Stored data entries

BEGIN

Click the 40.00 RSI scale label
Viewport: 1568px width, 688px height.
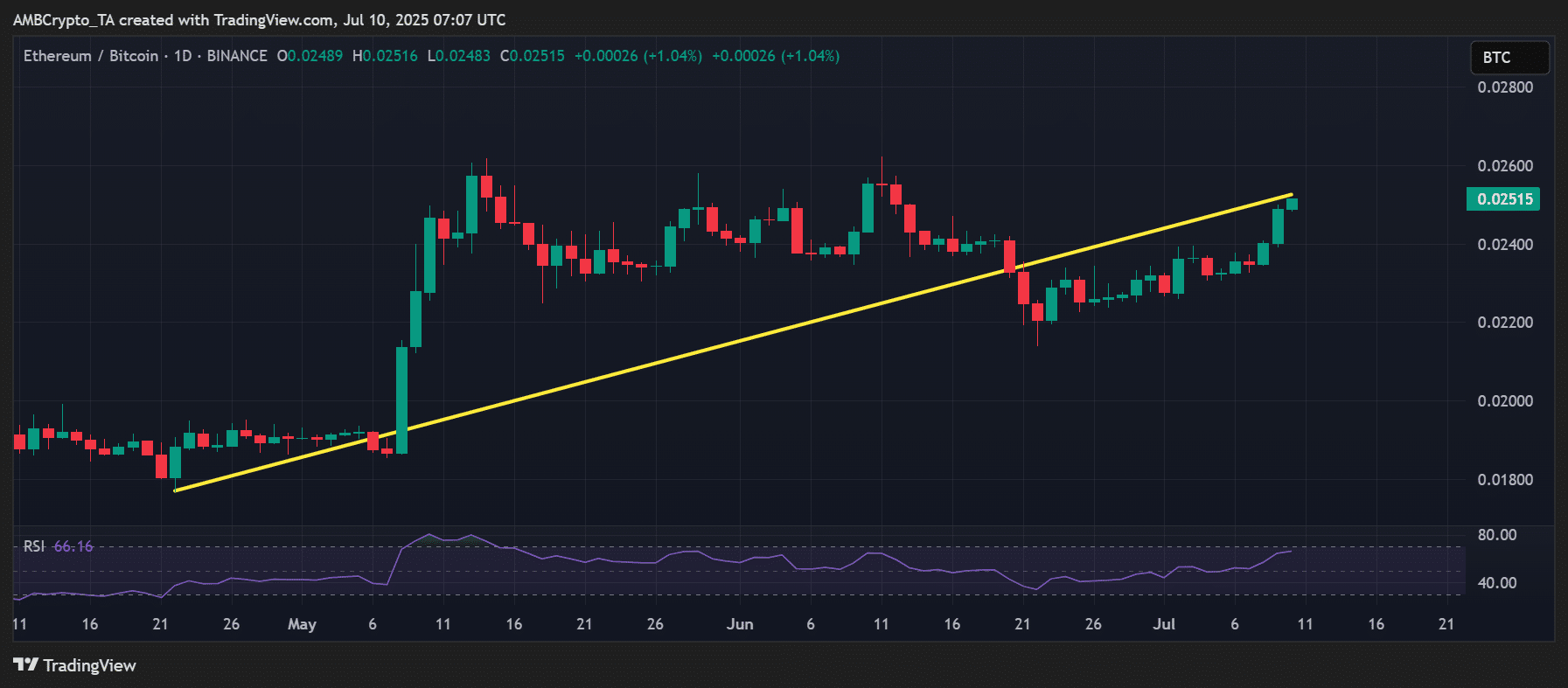coord(1496,583)
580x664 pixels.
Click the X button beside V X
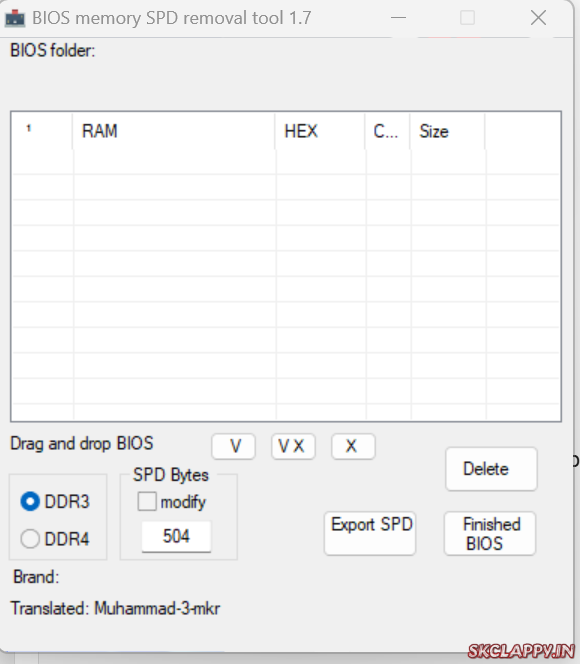tap(353, 446)
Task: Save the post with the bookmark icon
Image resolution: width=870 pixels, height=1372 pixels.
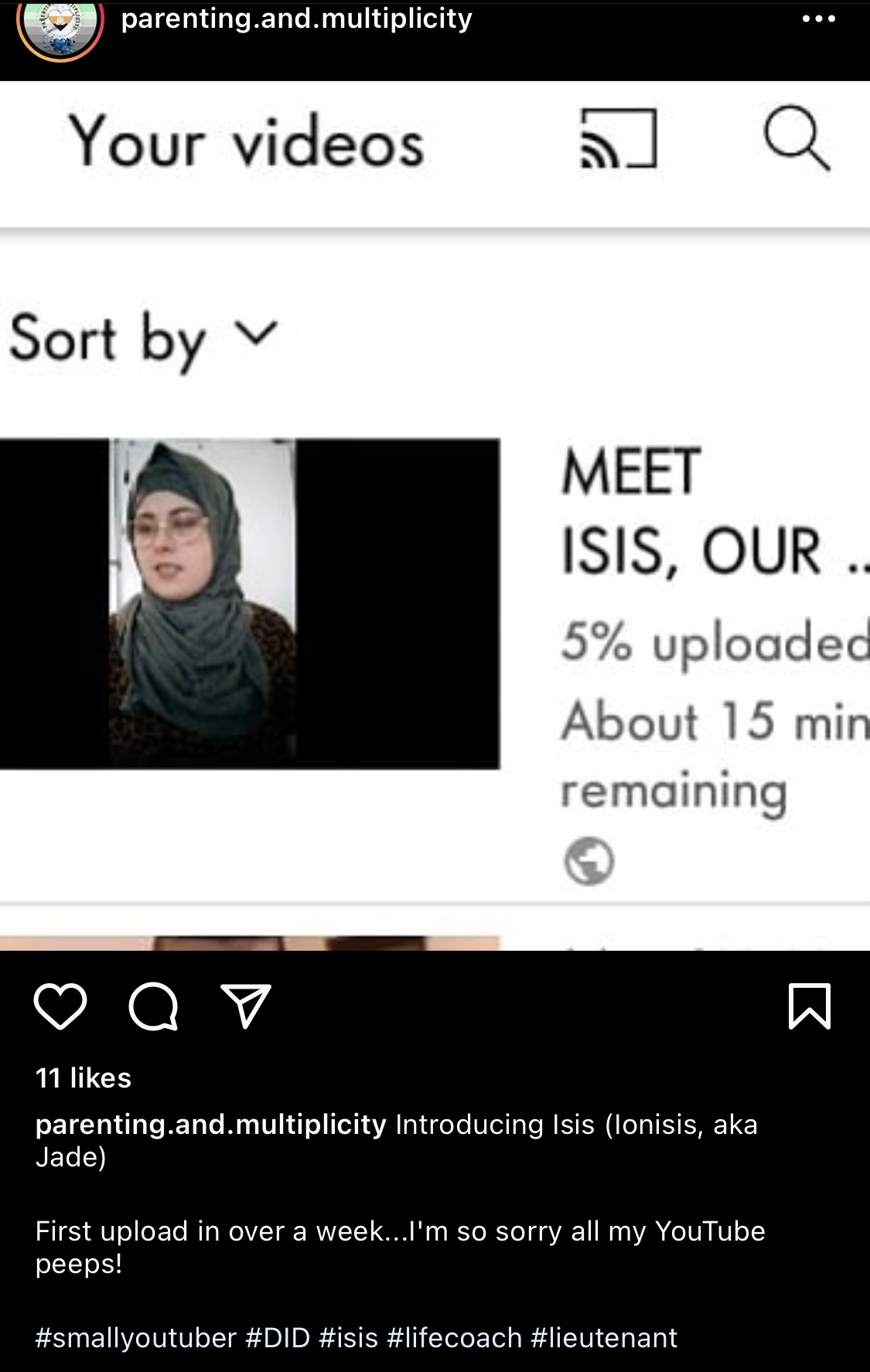Action: 809,1006
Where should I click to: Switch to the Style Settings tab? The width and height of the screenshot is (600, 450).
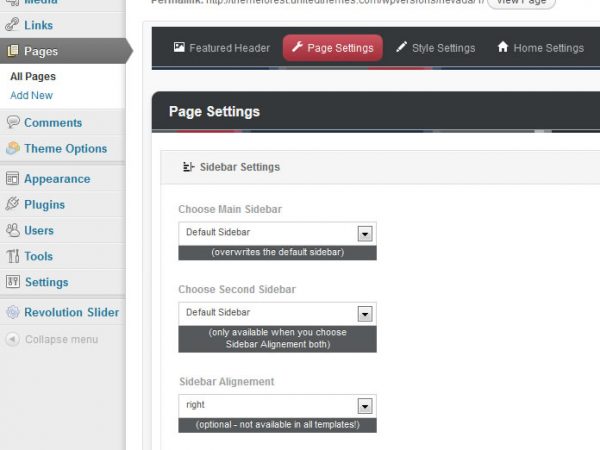pos(434,48)
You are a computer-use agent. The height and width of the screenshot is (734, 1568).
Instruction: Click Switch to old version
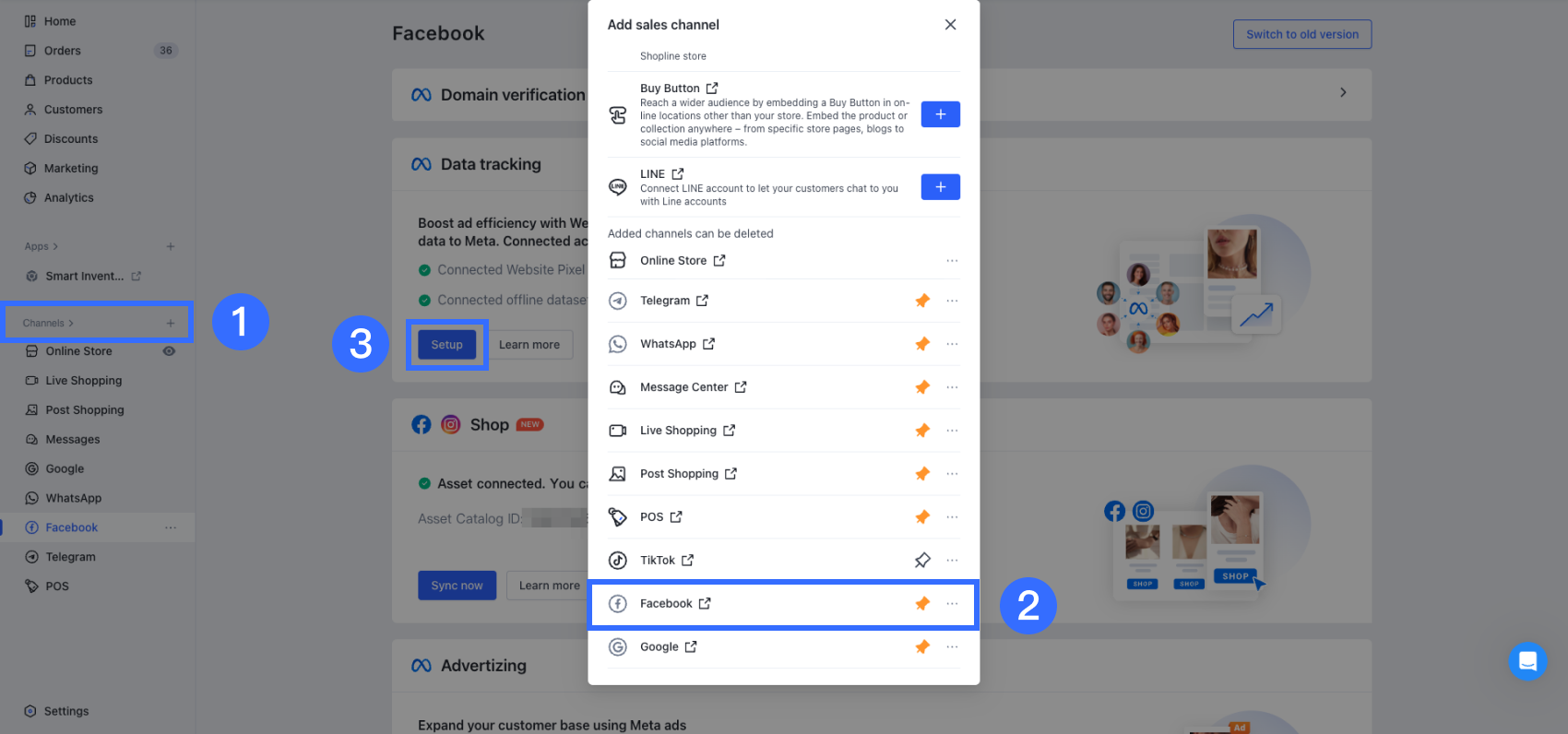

END

Give again, word for word, only the lines from the line containing "Where should I" through the last line above, both included; leave the pictures out.

Where should I click to: Switch to the Style Settings tab? The width and height of the screenshot is (600, 450).
pos(434,48)
You are a computer-use agent. The height and width of the screenshot is (734, 1568).
Instruction: Click Switch to old version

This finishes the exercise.